Present each line of the entries below that holds the word "field".

*** Exercise input Section Begins ***

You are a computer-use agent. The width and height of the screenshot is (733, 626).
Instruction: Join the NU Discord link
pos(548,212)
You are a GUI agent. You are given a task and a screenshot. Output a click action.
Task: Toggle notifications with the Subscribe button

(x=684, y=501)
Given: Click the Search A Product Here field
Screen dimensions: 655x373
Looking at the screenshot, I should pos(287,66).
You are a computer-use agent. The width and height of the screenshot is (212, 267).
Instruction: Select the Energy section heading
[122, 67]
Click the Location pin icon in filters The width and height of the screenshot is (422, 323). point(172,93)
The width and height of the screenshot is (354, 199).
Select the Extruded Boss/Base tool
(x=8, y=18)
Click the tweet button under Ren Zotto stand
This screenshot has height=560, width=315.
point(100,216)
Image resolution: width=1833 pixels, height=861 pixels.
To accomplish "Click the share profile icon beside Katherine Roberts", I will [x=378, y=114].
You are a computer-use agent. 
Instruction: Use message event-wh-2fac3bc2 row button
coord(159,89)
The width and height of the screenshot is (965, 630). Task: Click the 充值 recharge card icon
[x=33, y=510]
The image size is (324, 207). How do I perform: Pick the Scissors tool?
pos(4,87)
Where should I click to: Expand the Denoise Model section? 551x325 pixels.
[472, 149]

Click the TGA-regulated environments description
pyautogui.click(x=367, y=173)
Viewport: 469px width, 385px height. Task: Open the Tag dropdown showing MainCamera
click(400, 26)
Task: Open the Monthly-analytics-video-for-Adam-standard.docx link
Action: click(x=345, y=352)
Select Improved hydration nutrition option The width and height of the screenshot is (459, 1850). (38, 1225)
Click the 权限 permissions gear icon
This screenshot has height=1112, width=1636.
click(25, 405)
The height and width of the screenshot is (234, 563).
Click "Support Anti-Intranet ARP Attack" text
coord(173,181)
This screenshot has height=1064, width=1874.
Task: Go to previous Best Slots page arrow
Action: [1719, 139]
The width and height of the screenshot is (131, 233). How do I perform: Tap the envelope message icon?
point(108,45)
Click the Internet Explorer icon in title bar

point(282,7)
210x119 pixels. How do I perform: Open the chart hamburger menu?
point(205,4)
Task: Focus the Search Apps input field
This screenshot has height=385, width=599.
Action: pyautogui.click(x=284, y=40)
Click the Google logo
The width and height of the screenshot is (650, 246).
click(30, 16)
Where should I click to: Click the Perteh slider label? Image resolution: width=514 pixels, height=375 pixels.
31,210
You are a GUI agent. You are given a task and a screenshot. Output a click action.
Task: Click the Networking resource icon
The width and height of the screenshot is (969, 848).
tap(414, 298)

*** Exercise input Section Ends ***

_Solved problem_
Given: Click the Search A Product Here field
Task: Focus the Search Apps input field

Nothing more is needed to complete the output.